*** Opening of RECORDS PROVIDED ***

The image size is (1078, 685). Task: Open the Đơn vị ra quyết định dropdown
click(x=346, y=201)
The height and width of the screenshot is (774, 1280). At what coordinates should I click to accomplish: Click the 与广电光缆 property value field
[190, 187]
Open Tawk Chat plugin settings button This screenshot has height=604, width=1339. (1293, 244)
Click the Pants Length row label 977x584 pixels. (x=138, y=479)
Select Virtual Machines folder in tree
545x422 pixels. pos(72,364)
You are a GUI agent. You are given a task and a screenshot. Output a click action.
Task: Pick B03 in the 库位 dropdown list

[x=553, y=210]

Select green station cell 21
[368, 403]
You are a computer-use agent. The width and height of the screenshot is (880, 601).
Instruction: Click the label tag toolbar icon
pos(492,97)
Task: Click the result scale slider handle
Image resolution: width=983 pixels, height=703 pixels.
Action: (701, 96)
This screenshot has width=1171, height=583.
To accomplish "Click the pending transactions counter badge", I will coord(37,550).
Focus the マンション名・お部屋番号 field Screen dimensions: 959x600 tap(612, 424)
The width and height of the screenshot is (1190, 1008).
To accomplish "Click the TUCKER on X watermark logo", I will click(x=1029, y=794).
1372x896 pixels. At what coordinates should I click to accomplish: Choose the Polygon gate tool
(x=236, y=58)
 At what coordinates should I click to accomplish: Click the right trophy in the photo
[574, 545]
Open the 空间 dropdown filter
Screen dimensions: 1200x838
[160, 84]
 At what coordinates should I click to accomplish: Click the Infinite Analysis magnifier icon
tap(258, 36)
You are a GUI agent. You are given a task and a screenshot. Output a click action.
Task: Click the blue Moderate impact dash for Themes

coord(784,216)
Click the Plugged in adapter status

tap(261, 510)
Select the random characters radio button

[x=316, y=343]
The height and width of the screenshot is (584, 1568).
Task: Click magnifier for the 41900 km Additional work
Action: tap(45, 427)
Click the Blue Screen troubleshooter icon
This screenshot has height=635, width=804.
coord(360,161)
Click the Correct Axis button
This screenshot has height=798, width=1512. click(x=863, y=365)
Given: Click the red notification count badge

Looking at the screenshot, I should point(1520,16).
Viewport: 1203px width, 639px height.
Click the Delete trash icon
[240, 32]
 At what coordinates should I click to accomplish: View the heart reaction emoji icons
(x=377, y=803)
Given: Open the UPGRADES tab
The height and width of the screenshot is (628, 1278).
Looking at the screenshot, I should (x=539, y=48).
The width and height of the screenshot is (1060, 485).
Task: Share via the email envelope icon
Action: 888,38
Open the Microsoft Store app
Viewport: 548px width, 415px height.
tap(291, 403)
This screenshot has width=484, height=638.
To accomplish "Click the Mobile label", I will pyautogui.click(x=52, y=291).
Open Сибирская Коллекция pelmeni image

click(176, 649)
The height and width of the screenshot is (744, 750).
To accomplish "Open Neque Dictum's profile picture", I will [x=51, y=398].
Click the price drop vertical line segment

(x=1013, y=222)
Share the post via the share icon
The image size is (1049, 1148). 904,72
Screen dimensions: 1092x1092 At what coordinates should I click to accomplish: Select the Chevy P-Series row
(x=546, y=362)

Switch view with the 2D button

*** Close of RECORDS PROVIDED ***

WORK TO COMPLETE
Set the entries above down again, each one exactly as written.

RESPONSE AREA
The image size is (1078, 685). Task: Open the Đơn vị ra quyết định dropdown
click(x=346, y=201)
The height and width of the screenshot is (774, 1280). At what coordinates should I click to accomplish: Click the 与广电光缆 property value field
[190, 187]
Open Tawk Chat plugin settings button This screenshot has height=604, width=1339. (1293, 244)
Click the Pants Length row label 977x584 pixels. (x=138, y=479)
Select Virtual Machines folder in tree
545x422 pixels. pos(72,364)
You are a GUI agent. You are given a task and a screenshot. Output a click action.
Task: Pick B03 in the 库位 dropdown list

[x=553, y=210]

Select green station cell 21
[368, 403]
You are a computer-use agent. The width and height of the screenshot is (880, 601).
Instruction: Click the label tag toolbar icon
pos(492,97)
Task: Click the result scale slider handle
Image resolution: width=983 pixels, height=703 pixels.
Action: (701, 96)
This screenshot has width=1171, height=583.
To accomplish "Click the pending transactions counter badge", I will coord(37,550).
Focus the マンション名・お部屋番号 field Screen dimensions: 959x600 tap(612, 424)
The width and height of the screenshot is (1190, 1008).
To accomplish "Click the TUCKER on X watermark logo", I will click(x=1029, y=794).
1372x896 pixels. At what coordinates should I click to accomplish: Choose the Polygon gate tool
(x=236, y=58)
 At what coordinates should I click to accomplish: Click the right trophy in the photo
[574, 545]
Open the 空间 dropdown filter
Screen dimensions: 1200x838
[160, 84]
 At what coordinates should I click to accomplish: Click the Infinite Analysis magnifier icon
tap(258, 36)
You are a GUI agent. You are given a task and a screenshot. Output a click action.
Task: Click the blue Moderate impact dash for Themes

coord(784,216)
Click the Plugged in adapter status

tap(261, 510)
Select the random characters radio button

[x=316, y=343]
The height and width of the screenshot is (584, 1568).
Task: Click magnifier for the 41900 km Additional work
Action: tap(45, 427)
Click the Blue Screen troubleshooter icon
This screenshot has height=635, width=804.
coord(360,161)
Click the Correct Axis button
This screenshot has height=798, width=1512. click(x=863, y=365)
Given: Click the red notification count badge

Looking at the screenshot, I should point(1520,16).
Viewport: 1203px width, 639px height.
Click the Delete trash icon
[240, 32]
 At what coordinates should I click to accomplish: View the heart reaction emoji icons
(x=377, y=803)
Given: Open the UPGRADES tab
The height and width of the screenshot is (628, 1278).
Looking at the screenshot, I should (x=539, y=48).
The width and height of the screenshot is (1060, 485).
Task: Share via the email envelope icon
Action: 888,38
Open the Microsoft Store app
Viewport: 548px width, 415px height.
tap(291, 403)
This screenshot has width=484, height=638.
To accomplish "Click the Mobile label", I will pyautogui.click(x=52, y=291).
Open Сибирская Коллекция pelmeni image

click(176, 649)
The height and width of the screenshot is (744, 750).
To accomplish "Open Neque Dictum's profile picture", I will [x=51, y=398].
Click the price drop vertical line segment

(x=1013, y=222)
Share the post via the share icon
The image size is (1049, 1148). 904,72
Screen dimensions: 1092x1092 At what coordinates should I click to accomplish: Select the Chevy P-Series row
(x=546, y=362)

Switch view with the 2D button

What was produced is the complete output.